We have been in the United States a very long time.
http://frontiers.loc.gov/...
http://frontiers.loc.gov/...
Under the treaty that ended the Mexican War, most of the Mexicans who lived in the new United States territories became U.S. citizens. The treaty also guaranteed their safety and property rights, "as if the [property] belonged to citizens of the U.S. according to the principles of the Constitution." In practice, however, the new territories were far from the centers of U.S. government, and these guarantees were not reliably enforced. By the end of the 19th century, many Mexican Americans had been deprived of their land, and found themselves living unprotected in an often hostile region.
We DIDN'T cross the border crossed US!
http://frontiers.loc.gov/...
One more important piece of land changed hands in 1854, when the U.S. bought what is now southern Arizona and New Mexico from the Mexican government for $10 million. This land deal, known as the Gadsden Purchase, brought the U.S. a much-coveted railroad route, and helped open the West to further expansion.

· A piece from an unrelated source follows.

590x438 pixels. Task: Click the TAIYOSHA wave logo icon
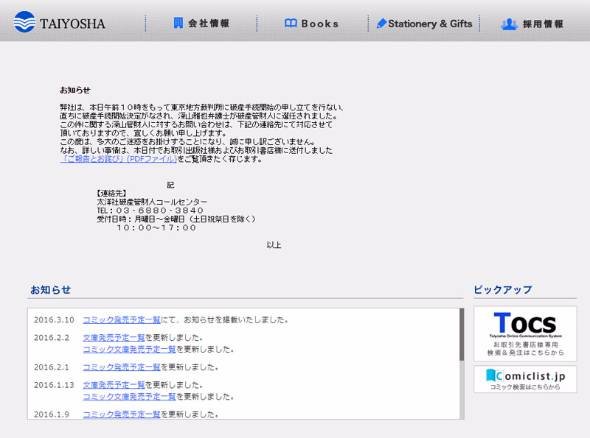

With two strokes of a pen, the larger nation had expanded its size by one-third. And almost overnight, tens of thousands of Mexican citizens had become residents of the United States.
And never mind that many of the Mexicans of the northern part of Mexico, New Mexico and Texas were descendants of Sephardic Jews escaping the inquisition. 500 years of running
http://en.wikipedia.org/...
Where do we run to now?
No, I will never forget. I am angry that we have come around full cirlce to the same thing again. Blaming the poor for the failings and greed of the weathy.